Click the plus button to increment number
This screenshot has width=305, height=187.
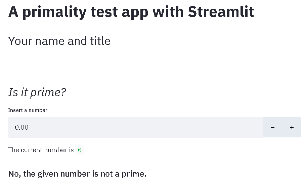[x=292, y=127]
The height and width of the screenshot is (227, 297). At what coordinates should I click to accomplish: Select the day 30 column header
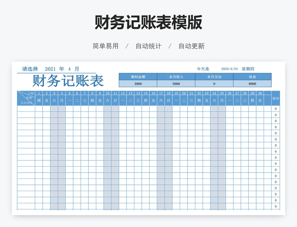[260, 93]
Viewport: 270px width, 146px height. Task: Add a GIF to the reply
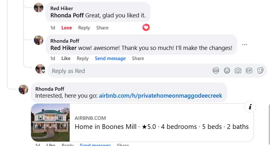[x=249, y=70]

→ **YOUR OBJECTIVE**
With all pictures omitted, repeat every record above word for word.

→ **WRITTEN SOLUTION**
Click the plus button to increment number
This screenshot has width=305, height=187.
[x=292, y=127]
The height and width of the screenshot is (227, 297). At what coordinates should I click to accomplish: Select the day 30 column header
[260, 93]
Viewport: 270px width, 146px height. Task: Add a GIF to the reply
[x=249, y=70]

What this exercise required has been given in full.